** DATA PROVIDED follows **

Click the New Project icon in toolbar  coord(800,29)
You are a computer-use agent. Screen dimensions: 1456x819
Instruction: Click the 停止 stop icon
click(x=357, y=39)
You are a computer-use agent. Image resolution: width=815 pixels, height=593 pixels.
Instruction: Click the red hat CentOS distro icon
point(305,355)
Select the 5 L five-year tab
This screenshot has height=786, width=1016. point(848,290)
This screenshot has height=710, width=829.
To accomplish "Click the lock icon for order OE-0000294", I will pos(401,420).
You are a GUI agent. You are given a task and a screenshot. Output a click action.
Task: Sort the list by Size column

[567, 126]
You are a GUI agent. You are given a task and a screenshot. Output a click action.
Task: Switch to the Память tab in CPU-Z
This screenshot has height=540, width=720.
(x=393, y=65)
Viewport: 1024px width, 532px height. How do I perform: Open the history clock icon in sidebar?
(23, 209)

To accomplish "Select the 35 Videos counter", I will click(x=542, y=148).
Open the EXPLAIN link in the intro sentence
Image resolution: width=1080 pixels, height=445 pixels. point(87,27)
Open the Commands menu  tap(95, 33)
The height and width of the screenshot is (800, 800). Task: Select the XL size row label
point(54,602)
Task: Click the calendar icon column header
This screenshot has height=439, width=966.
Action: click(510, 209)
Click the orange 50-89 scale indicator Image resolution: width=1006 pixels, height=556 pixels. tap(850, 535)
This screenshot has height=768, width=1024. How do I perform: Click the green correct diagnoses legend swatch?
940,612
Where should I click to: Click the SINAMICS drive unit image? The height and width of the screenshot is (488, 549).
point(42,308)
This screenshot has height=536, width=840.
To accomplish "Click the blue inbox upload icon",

** End of DATA PROVIDED **

● **WHAT IS REQUIRED**
Locate the word "accomplish" in the records above, and return each line that has it.

● **REPLY TO THE EXERCISE**
To accomplish "Click the lock icon for order OE-0000294", I will pos(401,420).
To accomplish "Select the 35 Videos counter", I will click(x=542, y=148).
To accomplish "Click the blue inbox upload icon",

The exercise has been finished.